Niedriglohn-Rekord in Füssen

2,81 Euro in der Stunde, das sei der niedrigste Stundenlohn, der ihm im vergangenen Jahr untergekommen sei, hatte Peter Schmidt, Bezirksgeschäftsführer der Gewerkschaft Nahrung-Genuss-Gaststätten (NGG) im Pressegespräch am Faschingsdienstag erklärt. Bezahlt hatte ihn ein Hotel in Füssen. Welcher Hotelier seinen Angestellten damit abspeiste, das verriet Schmidt auf Nachfrage des KREISBOTE zwar nicht, Dumping-Löhne seien im Gastgewerbe jedoch Gang und Gäbe – besonders bei den renommierten Hotels, verriet er.

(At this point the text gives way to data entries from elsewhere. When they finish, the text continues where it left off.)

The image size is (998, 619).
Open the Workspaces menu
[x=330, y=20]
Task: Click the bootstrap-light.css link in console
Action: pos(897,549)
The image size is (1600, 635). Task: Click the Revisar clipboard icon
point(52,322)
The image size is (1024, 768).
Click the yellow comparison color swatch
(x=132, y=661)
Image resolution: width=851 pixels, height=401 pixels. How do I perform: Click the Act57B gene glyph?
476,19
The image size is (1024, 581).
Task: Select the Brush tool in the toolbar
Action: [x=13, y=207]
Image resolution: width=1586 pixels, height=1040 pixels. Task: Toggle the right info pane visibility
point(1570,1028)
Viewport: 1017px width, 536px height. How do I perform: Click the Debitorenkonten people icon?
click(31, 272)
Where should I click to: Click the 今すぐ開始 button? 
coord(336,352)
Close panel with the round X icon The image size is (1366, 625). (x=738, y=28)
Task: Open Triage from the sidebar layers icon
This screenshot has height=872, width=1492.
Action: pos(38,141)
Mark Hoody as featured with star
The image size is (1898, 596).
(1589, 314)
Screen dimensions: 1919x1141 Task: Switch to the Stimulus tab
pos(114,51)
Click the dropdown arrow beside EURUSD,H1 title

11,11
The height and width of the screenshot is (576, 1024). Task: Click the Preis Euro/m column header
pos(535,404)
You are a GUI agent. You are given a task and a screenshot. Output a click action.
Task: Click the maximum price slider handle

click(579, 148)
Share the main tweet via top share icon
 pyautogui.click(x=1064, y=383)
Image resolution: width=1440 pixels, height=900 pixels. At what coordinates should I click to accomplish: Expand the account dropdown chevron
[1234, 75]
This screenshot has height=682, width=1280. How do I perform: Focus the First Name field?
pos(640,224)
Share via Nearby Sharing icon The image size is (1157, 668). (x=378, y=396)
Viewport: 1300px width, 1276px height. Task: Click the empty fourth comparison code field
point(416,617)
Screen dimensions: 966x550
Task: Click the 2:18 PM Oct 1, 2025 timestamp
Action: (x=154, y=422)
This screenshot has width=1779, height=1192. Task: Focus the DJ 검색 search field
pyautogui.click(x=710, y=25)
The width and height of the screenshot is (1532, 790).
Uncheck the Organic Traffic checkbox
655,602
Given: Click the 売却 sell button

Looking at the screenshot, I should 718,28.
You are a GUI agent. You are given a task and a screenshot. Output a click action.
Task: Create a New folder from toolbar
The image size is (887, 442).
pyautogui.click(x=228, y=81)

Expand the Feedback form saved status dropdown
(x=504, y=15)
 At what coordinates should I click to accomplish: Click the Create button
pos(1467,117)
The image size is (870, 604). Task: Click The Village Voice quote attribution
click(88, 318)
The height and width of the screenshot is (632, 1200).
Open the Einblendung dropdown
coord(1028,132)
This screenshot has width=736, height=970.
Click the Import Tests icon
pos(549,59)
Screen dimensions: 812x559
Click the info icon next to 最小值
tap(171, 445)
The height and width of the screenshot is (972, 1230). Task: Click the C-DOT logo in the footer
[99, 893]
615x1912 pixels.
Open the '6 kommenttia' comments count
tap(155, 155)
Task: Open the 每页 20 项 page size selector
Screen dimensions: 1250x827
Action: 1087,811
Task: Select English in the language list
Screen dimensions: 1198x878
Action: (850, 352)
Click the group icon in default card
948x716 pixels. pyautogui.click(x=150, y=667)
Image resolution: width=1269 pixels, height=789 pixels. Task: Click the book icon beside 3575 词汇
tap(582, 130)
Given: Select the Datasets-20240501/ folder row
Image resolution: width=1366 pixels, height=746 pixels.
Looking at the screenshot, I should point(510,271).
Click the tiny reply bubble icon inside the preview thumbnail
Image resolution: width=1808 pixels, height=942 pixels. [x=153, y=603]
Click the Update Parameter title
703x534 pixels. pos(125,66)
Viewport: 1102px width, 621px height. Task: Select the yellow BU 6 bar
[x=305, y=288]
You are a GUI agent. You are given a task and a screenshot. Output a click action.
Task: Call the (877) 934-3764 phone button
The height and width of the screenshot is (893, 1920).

Die 2,81 Euro seien zwar ein Ausreißer nach unten, aber Löhne um die 4,50 Euro seien in der Gastronomie keine Seltenheit, so Schmidt. Dabei bezahlen gute Hotels keineswegs auch die guten Löhne. Ein Arbeitnehmer, der es in der Gastronomie zu etwas bringen will, der brauche Referenzen und nehme auch schlechte Bezahlung in Kauf, um den Namen eines renommierten Hotels in seine Vita schreiben zu können, weiß der Gewerkschafter. „Die Hotels nutzen das schamlos aus“, erklärte er. Regelungen weggefallen Die Methode sehe so aus: Der Angestellte bekommt in einem „hingewurschtelten“ Arbeitsvertrag nur einen Nettolohn genannt. Die Anzahl der Stunden, die er dafür arbeiten muss, seien nicht geregelt, auch nicht die Arbeitszeiten. Wenn manch ein Angestellter ihm seinen Vertrag und dann den Stundennachweis zeige, erklärte der NGG-Chef, dann kommt bei der Rechnung oft ein Stundenlohn auf Dumping-Niveau heraus. Der Wegfall der Zumutbarkeitsregelung und des Tarifschutzes sorgen zudem für prekäre Arbeitsverhältnisse. Da heißt: bewirbt sich ein arbeitsloser Koch auf eine Stelle, ihm wird aber nur ein Posten als Küchenhilfe angeboten, darf er heute nicht mehr ablehnen, ohne Kürzungen des Arbeitslosengeldes in Kauf zu nehmen. Das selbe gilt, wenn der Arbeitgeber sich weigert, Tariflohn zu bezahlen. „Das führt dazu, dass die Lohnspirale nach unten geht.“ Oberstdorf wie Füssen Auch wenn der niedrigste Lohn des vergangenen Jahres in einem Hotel in Füssen gezahlt wurde, gebe es keine regionalen Unterschiede, so Schmidt. „Die zahlen in Oberstdorf genauso wie in Lindau oder Füssen“, gab er an. Auch die Entlastung der Hoteliers bei der Mehrwertsteuer, die die schwarz-gelbe Bundesregierung beschlossen hat, komme bei den Angestellten in der Gastronomie nicht an. „Das war nur ein riesiges Steuergeschenk, das nicht an die Mitarbeiter weitergegeben wird“, beklagte er.